2007.12.11 – PV report requires further review

PV report requires further review


Reaction from a federal agency has experts researching a local blood cancer looking for backup.

Dr. Paul Roda, an oncologist at Geisinger Hazleton Cancer Center/Geisinger Northeast Pennsylvania, said a presentation on local numbers of polycythemia vera, a cancer characterized by an elevated red blood cell count, was made Monday at a national convention in in Atlanta, Ga.

However, Roda, who attended the annual meeting of the American Society of Hematology, said the next step would likely be for Dr. Ronald Hoffman of the Mount Sinai School of Medicine in New York to recruit another specialist to review the findings.

“The sense of the presentation was that there is an elevated level but that he needs to bring in an epidemiologist to make a determination,” said Roda, who co-authored the report.

On Oct. 24, Hoffman, a national expert on polycythemia vera, made a presentation in Hazleton confirming 38 cases of the disease in eastern Schuylkill and northern Luzerne counties where statistically only 25 might have been expected – 52 percent higher than anticipated – over the last five years.

### Check your understanding
1: In the news report on polycythemia vera cases, why is Dr. Ronald Hoffman expected to bring in another specialist to review the findings? Answer in one to three sentences.
2: Carry on the news report on polycythemia vera cases from where it stops.

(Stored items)
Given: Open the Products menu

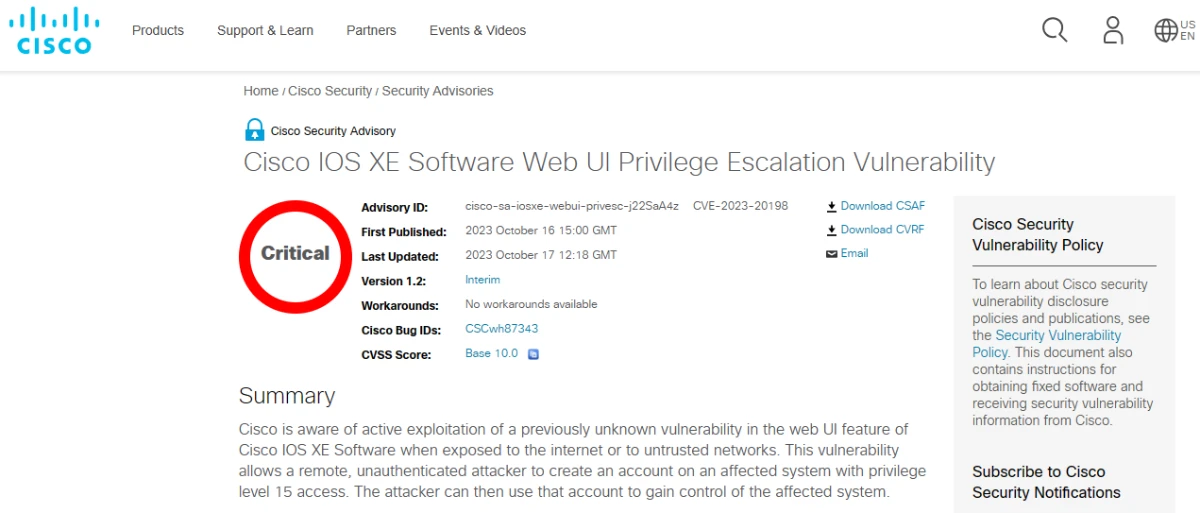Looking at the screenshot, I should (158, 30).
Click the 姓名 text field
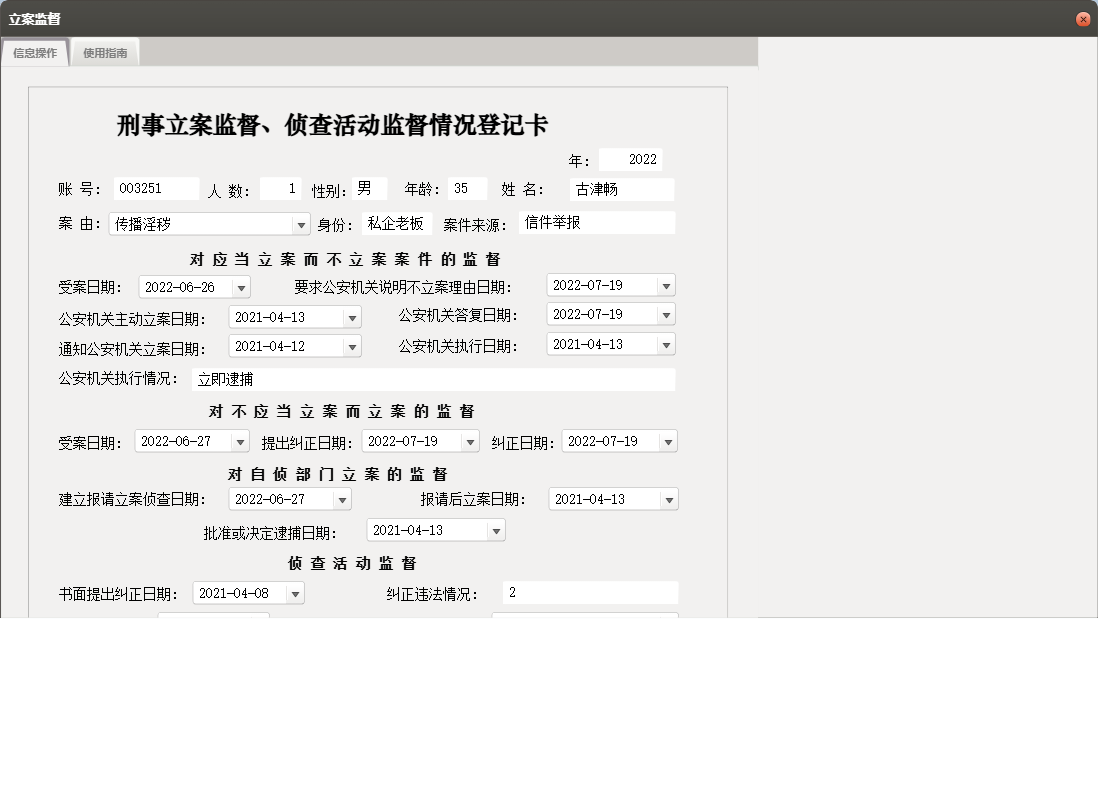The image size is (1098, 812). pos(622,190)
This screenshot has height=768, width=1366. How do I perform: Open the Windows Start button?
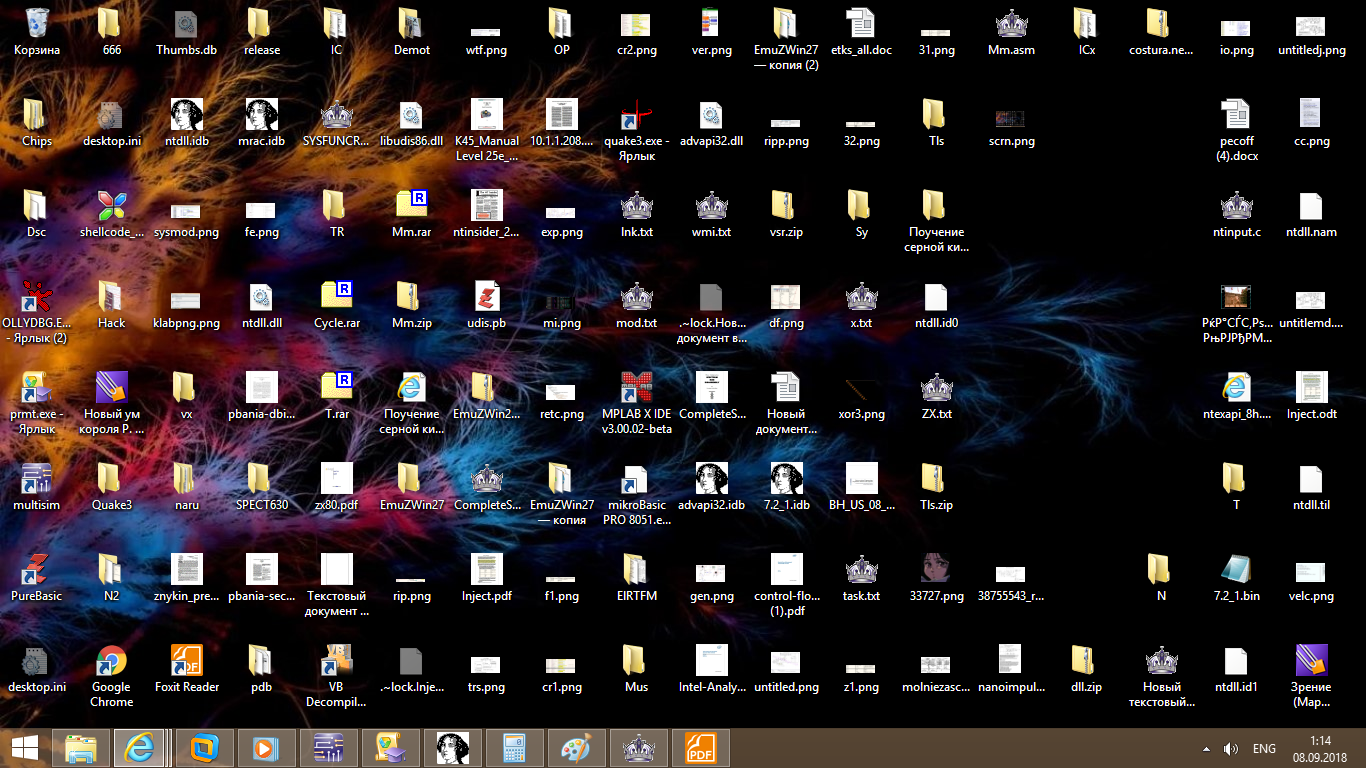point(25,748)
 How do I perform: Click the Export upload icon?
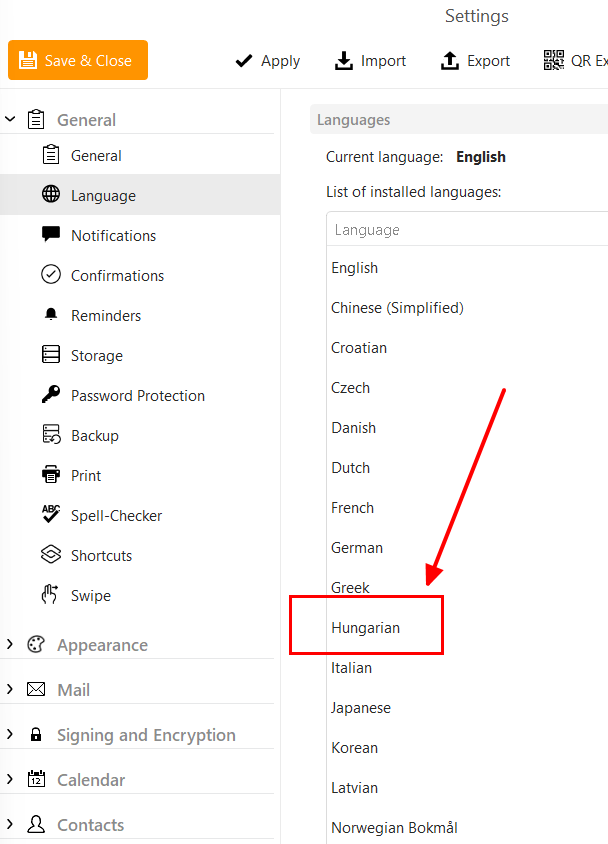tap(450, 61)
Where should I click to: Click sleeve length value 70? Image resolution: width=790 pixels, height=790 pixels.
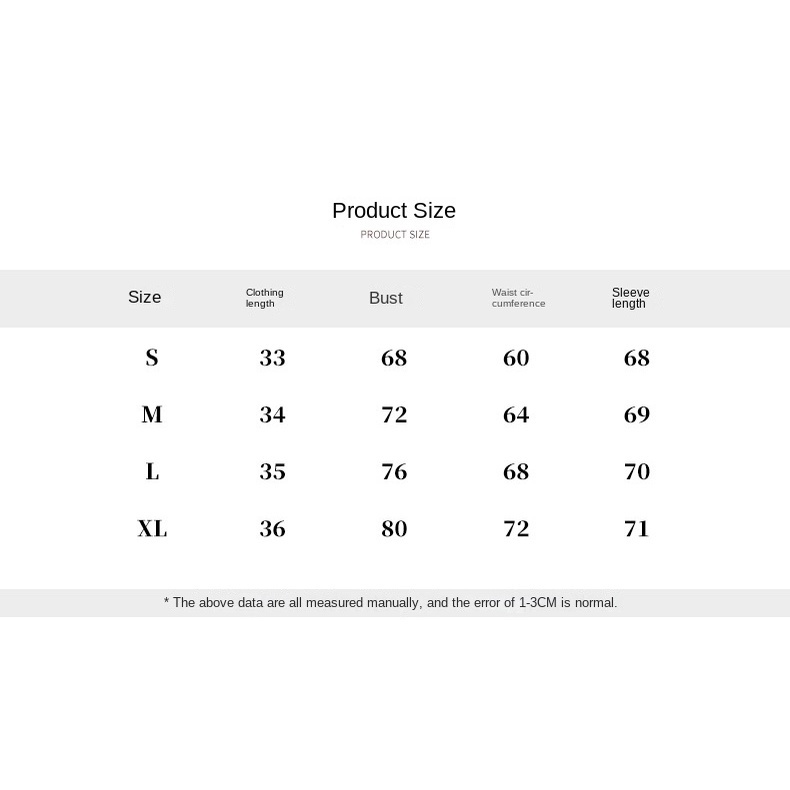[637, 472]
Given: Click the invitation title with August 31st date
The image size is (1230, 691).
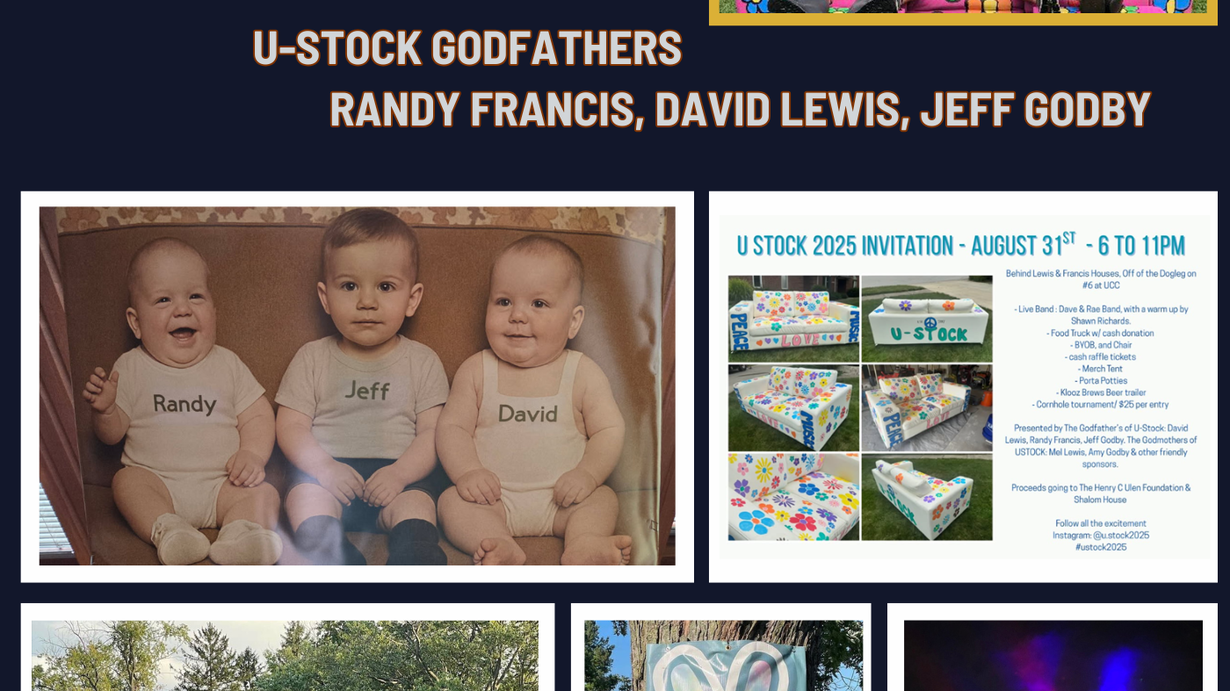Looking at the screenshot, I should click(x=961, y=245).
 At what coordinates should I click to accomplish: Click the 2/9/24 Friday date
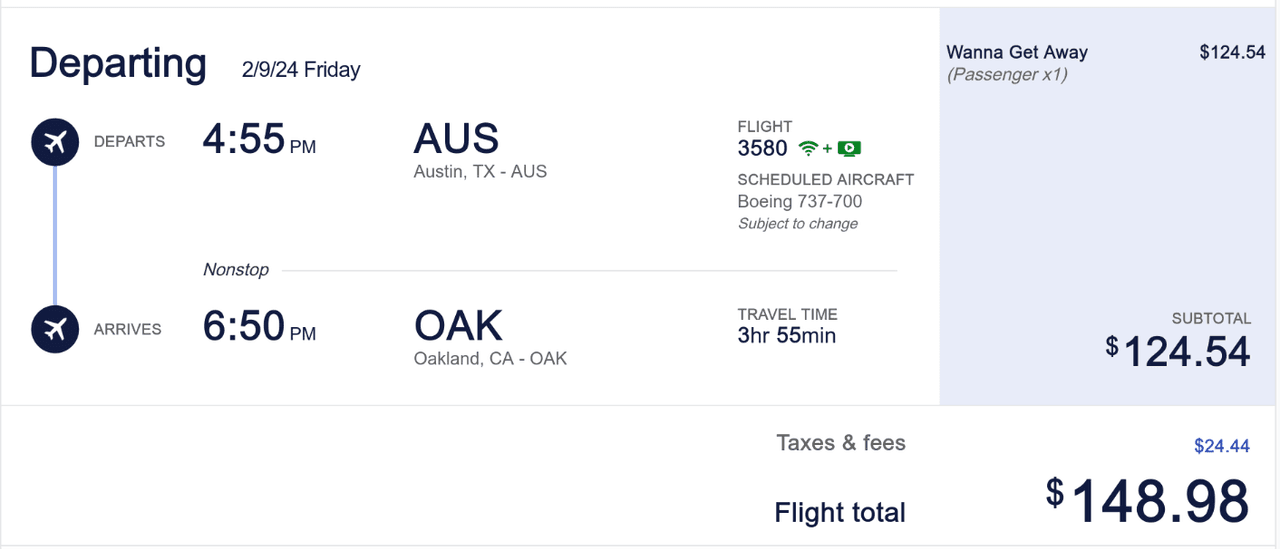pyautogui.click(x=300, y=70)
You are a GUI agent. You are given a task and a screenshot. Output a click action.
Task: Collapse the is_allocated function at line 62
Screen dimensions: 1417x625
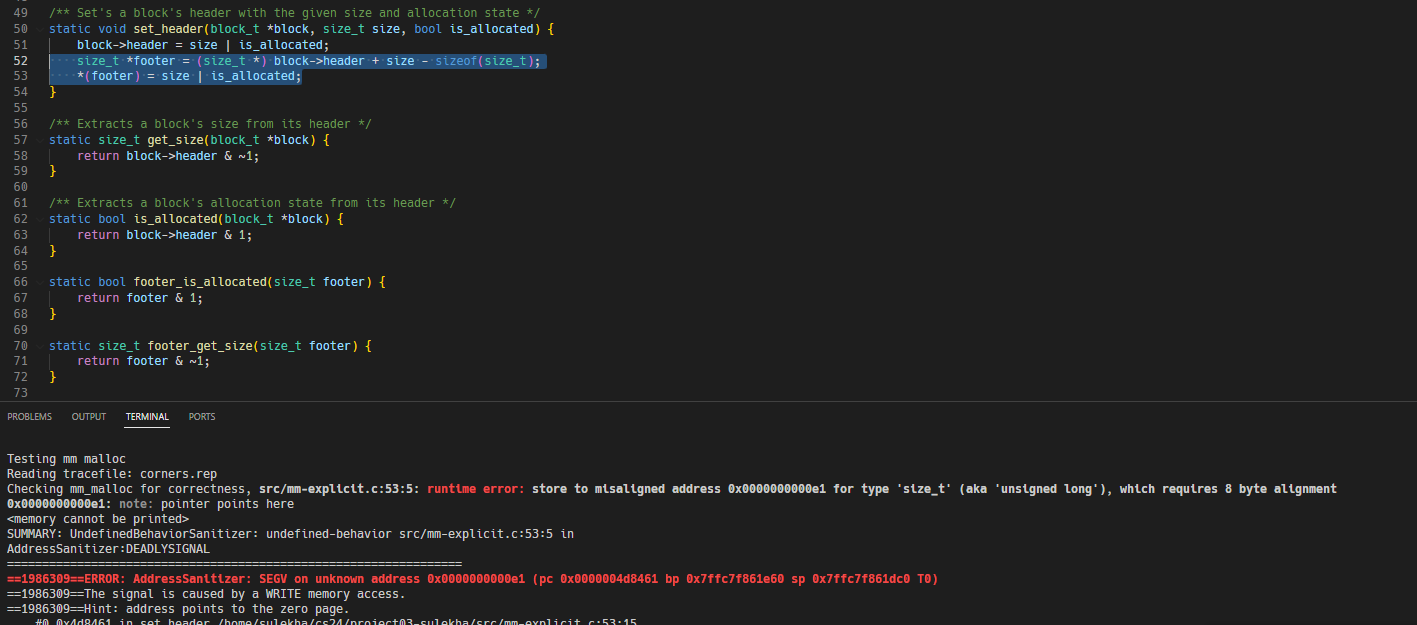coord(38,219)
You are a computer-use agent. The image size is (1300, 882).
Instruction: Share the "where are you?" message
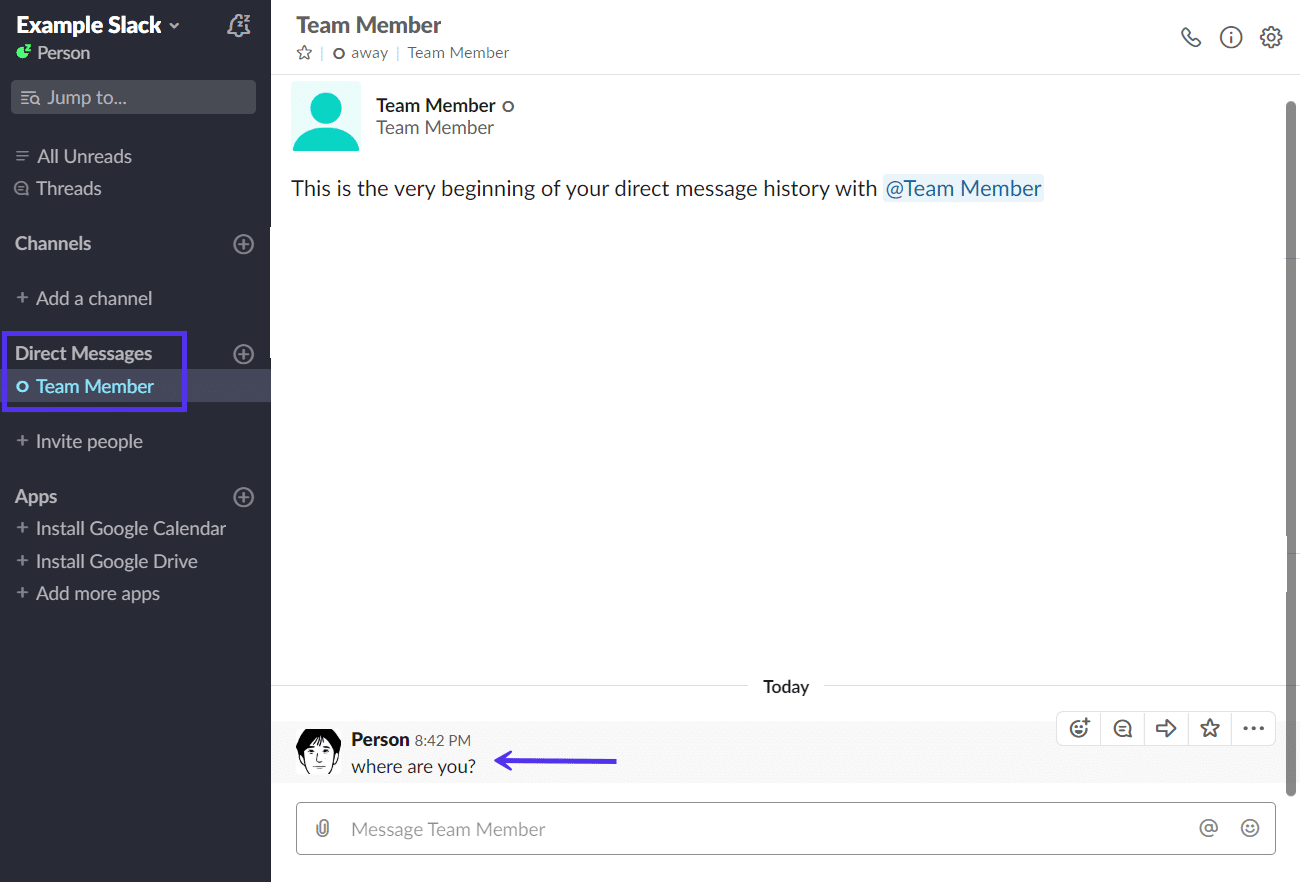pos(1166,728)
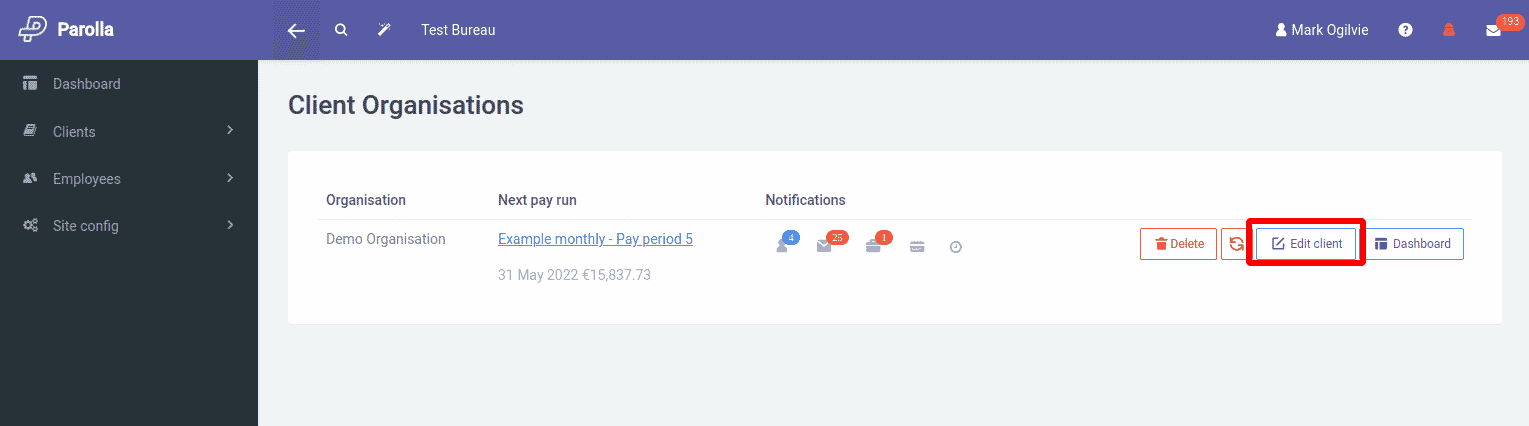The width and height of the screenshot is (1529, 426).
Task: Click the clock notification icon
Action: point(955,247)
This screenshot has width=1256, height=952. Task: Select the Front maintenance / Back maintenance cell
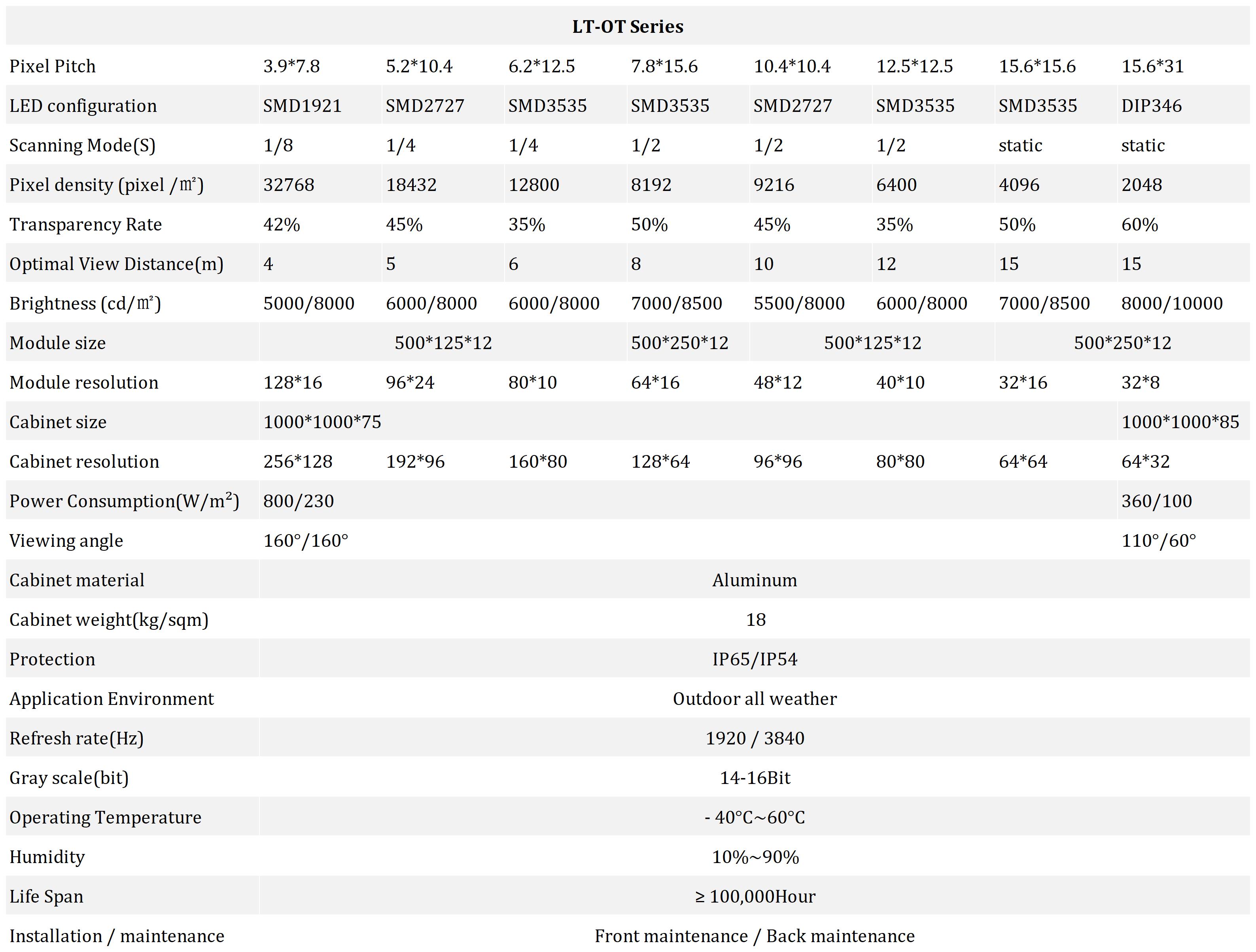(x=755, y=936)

### Answers by item number
1: The presentation suggested an elevated level of the disease, but Hoffman needs an epidemiologist to make a determination. That is why the next step would likely be for him to recruit another specialist to review the findings.

2:
An abstract for the report posted on the Internet prior to the meeting seemed to reverse an earlier insistence by the Agency of Toxic Substances and Disease Registry that the study had found no links between the incidence of the disease and environmental exposure.

The abstract for the meeting revealed that 18 of the 38 cases confirmed by blood tests for a tell-tale genetic indication lived within 13 miles of a former Kline Township Superfund site.

McAdoo Associates was licensed as a metal reclamation and incineration facility on an 8-acre former mining site but was placed on the Environmental Protection Agency’s Superfund National Priorities List of most contaminated sites after community and environmental leaders say a variety of volatile organic chemicals and other wastes were dumped there.

After a federally mandated cleanup of the site, including removal of contaminated soil and 7,000 drums of chemicals in the early 1980s, the property was removed from Superfund status in 2001.

However, in another about face Friday, Agency of Toxic Substances and Disease Registry officials insisted the abstract had incorrectly characterized residents living within a 13-mile radius of McAdoo Associates between 1975 and 1990 during the site’s operation and cleanup as having had a 4½ times greater chance of developing the disease.

On Friday, federal officials insisted researchers may have injected bias into the study by failing to consider that many diagnosed with the disease also lived in different places away from the former Superfund site over that period.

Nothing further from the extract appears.